UK tops in anti-money laundering and economic crime action


Police officers close Park Street in Mayfair during an anti-money laundering operation in London. Photo: Anthony Devlin/PA Images via Getty

The UK is on the frontline of the fight against economic crime, according to a new report.

The Financial Action Task Force (FATF), which sets the global standard in anti-money laundering and terrorist financing, has given the UK the top rating for its controls and measures, which include financial sanctions against terrorists.

This is the highest rating out of the 60 countries assessed to date, meaning that the UK has one of the toughest regimes in the world.

John Glen, economic secretary to the treasury and City minister said: “There is absolutely no place for dirty money or the people than launder it in our country, so I am incredibly proud that today’s report confirms that the UK has one of the strongest regimes in the world for deterring these criminals.
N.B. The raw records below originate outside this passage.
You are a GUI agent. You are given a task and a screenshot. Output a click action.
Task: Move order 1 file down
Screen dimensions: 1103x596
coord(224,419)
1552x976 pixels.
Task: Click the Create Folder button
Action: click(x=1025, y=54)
“Our law enforcement agencies and our regulators have done an exceptional job at bringing the fight to the terrorists and crooks, but there is always more we can do. That’s why we will continue to improve our defences and work with our international partners to find, disrupt and prosecute anyone dealing in illicit money.”

In the Mutual Evaluation Report, the FATF praised the UK for its combative approach to investigating and prosecuting money laundering through criminal justice measures, confiscating funds and using financial sanctions, through which over 1,400 convictions are made each year.

In January, “unexplained wealth orders” were incorporated into UK law as part of Criminal Finances Act 2017. These orders legally compel someone to reveal the source of their fortune, and are highlighted by the FATF as one of the most effective controls the UK has implemented.

The report also recognises that the UK’s public register of company beneficial owners – people who  own or control more than 25% of shares or voting rights – and register of trusts with tax consequences, have prevented misuse of businesses.

To maintain the status, the government will double down on its efforts by establishing a new unit within the National Crime Agency that will unite law enforcement agencies, government departments, regulatory bodies and the private sector, to stamp out illicit financing.

Ben Wallace, minister for security and economic crime, said: “We will use all the powers and tactics we have, as set out in the new Serious and Organised Crime Strategy, to drive money launderers out of the UK and clamp down on those that threaten our security. The strategy sets out how we are working with the private sector, the public and international partners on our integrated and powerful response.”